From: Virgil on
In article <ecdpo6$kb8$1(a)ruby.cit.cornell.edu>,
Tony Orlow <aeo6(a)cornell.edu> wrote:

> Virgil wrote:

> > What is true for the finite sets does NOT have to
> > be true for the infinite ones.
>
> Well, it does seem that the idea that oo>2 throws a monkey wrench into
> your works, when it comes to x>2 -> (x^2 > 2*x), that is, if aleph_0>2.
>
> Which is false?
> A) aleph_0>2
> B) x>2 -> (x^2>2*x)
>
> ;)
>
> What is true is ruled by Occam's Razor.

Not at all. What is expedient in the physical sciences may be influenced
by the principle of Occam's razor, but it is irrelevant in mathematics.
From: Virgil on
In article <ecdsfu$om3$1(a)ruby.cit.cornell.edu>,
Tony Orlow <aeo6(a)cornell.edu> wrote:

> imaginatorium(a)despammed.com wrote:

> > Therefore [ in a ring] there cannot be a nonzero p
> > such that x . 0 = p, which is what we would need to have a
> > multiplicative inverse of zero.
>
> That is all very true of absolute 0 and oo.

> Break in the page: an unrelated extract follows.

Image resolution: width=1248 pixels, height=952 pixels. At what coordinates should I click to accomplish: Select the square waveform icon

Where you instead substitute
> a measurable infinity for oo, and its inverse for 0, then that
> infinitesimal value is greater than 0, and the equation doesn't hold.

That constraint holds in absolutely every ring.

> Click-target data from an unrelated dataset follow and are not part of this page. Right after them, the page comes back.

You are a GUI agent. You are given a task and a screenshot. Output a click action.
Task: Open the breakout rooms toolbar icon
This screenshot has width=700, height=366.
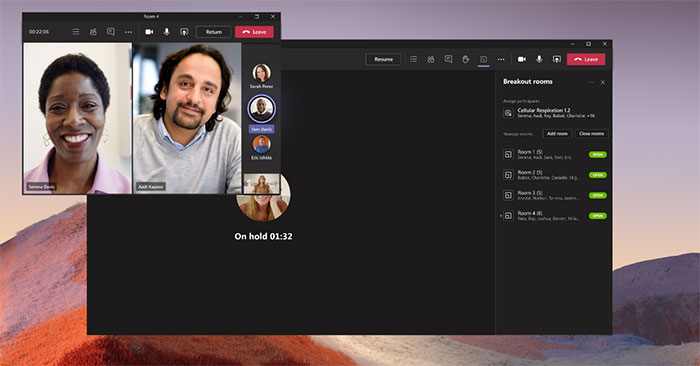(483, 59)
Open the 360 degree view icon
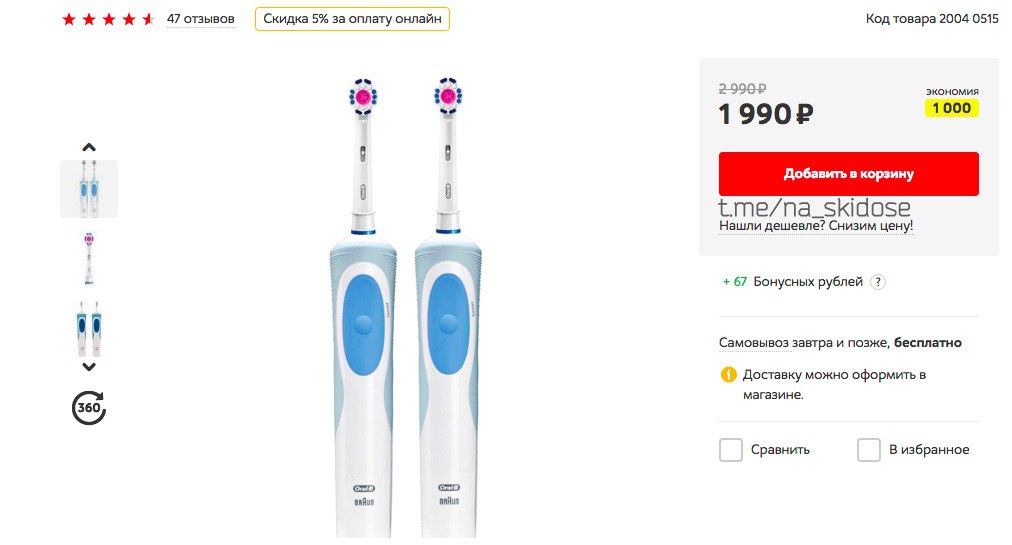Image resolution: width=1012 pixels, height=545 pixels. pos(89,407)
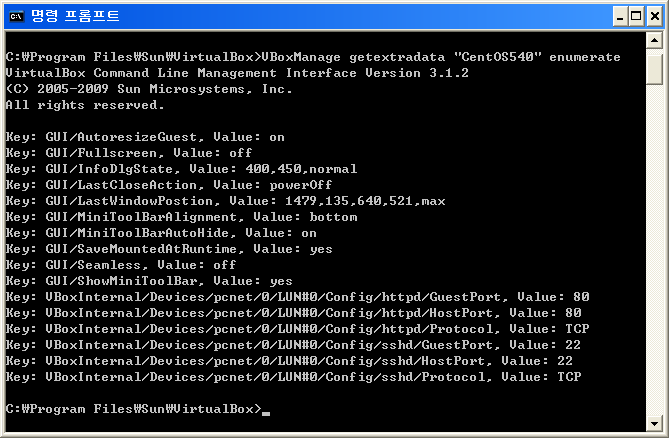Viewport: 669px width, 438px height.
Task: Click the scrollbar up arrow
Action: (654, 41)

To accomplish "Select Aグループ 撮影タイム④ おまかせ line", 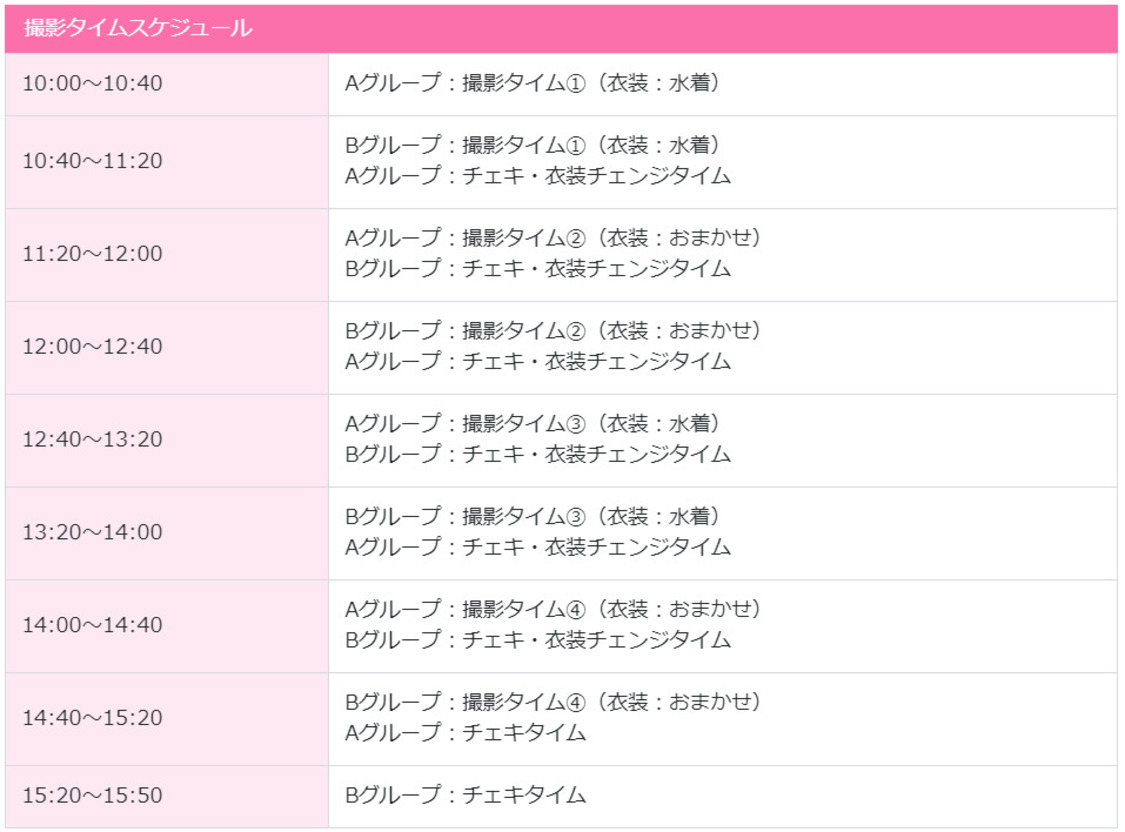I will pos(553,610).
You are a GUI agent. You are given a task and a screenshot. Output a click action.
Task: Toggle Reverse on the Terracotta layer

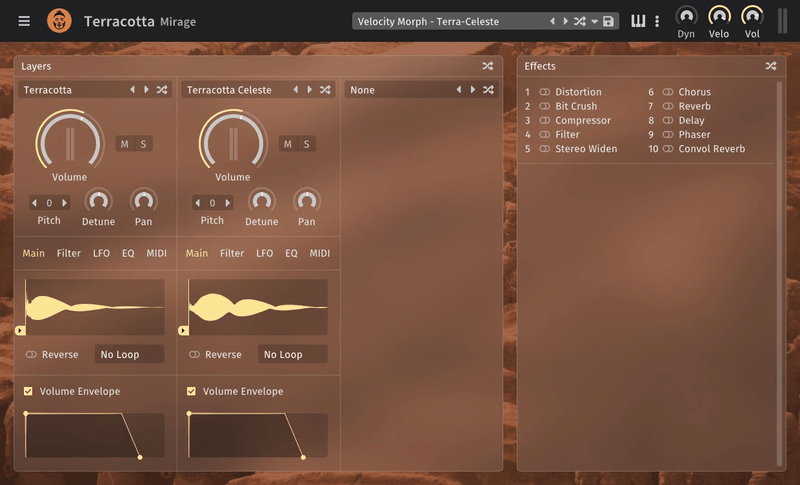coord(31,355)
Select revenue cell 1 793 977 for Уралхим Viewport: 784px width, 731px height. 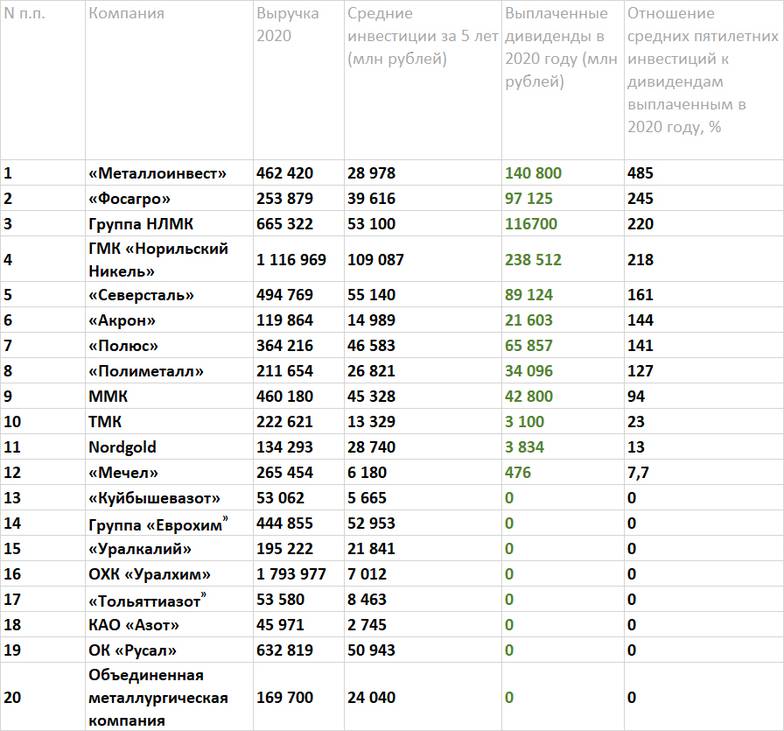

Until TO defines the entire arithmetical structure of his system and
proves there is a model satisfying that definition, the zero object has
no multiplicative inverse in any arithmetic containing non-zero elements.

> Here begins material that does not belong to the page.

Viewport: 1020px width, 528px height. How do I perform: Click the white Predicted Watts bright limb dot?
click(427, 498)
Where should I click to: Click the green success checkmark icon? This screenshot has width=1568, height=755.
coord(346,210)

> > Of course, you can append an object to a ring and call it Bigun (or
> > anything else) and investigate the resulting structure (see javascript
> > and my lens calculators for a practical example), but this structure
> > will not be a ring.
>
> Big'un already exists in 2's complement as 1000... It's its own additive
> inverse, and not 0.

In what axiom system, TO?

TO has not shown his alleged 'bigun' is even possible in ZF or NBG and
he has no system of axioms of his own.

So in what axiom system, TO?
From: Virgil on
In article <ecdtie$q90$1(a)ruby.cit.cornell.edu>,
Tony Orlow <aeo6(a)cornell.edu> wrote:

> Dik T. Winter wrote:
> > In article <ecb84s$b1q$1(a)ruby.cit.cornell.edu> aeo6(a)cornnell.edu writes:
> > > Dik T. Winter wrote:
> > ...
> > > > > With the addition of infinitesimals and specific infinite
> > > > > quantities,
> > > > > even division by 0 can be handled, probably even for complex
> > > > > numbers,
> > > >
> > > > Division by 0 can not be handled in a ring.
> > >
> > > According to MathWorld, indeed, there is an exception for 0 in the
> > > optional Multiplicative Inverse condition. Only required due to the
> > > aversion to infinitesimals. Alas! Why cannot we tie this all together?
> >
> > No. Required because if 0 has also to have an inverse in a ring, trivially
> > there is only one ring. The ring consisting of the single element 0 with
> > the standard operations. Because, suppose we have a ring. It can be
> > proven that in a ring 0*a = 0 for every a in that ring. But if 0 has
> > an inverse, say b, we also have 0*b = 1, and so 0 = 1.
> >
> > On the other hand, do not confuse 0 with the infinitesimals. And there
> > is no aversion to the infinitesimals. Look at the surreals, look at
> > non-standard analysis. Infinitesimals abound. Still, in order to be
> > logically consistent, 0 has a special role.
>
> Yes, true. Absolute 0, the origin, is a single point, and
> infinitesimals, neighboring points, are something ever so slightly
> different. But then again, oo as a concept and a limit is something
> absolute and different from, say, the number of points per unit of
> space, or some other infinite unit. To have infinitesimal numbers, you
> need to have non-absolute infinities also. The ring is broken by the
> reluctance to allow absolute oo to balance 0 in this respect. So, I
> agree, I think. Tell me if I'm wrong. :)

You are wrong!

What is your model? What are the axioms, undefined terms and basic
definitions? Absent these, TO is peddling nothing but hot air.
From: Albrecht on

Virgil schrieb:

> In article <1156163893.101419.232240(a)p79g2000cwp.googlegroups.com>,
> "Albrecht" <albstorz(a)gmx.de> wrote:
>
> > Infinite sets are self contradicting.
>
> Not in ZF or NBG. What are the axioms of Storz's system?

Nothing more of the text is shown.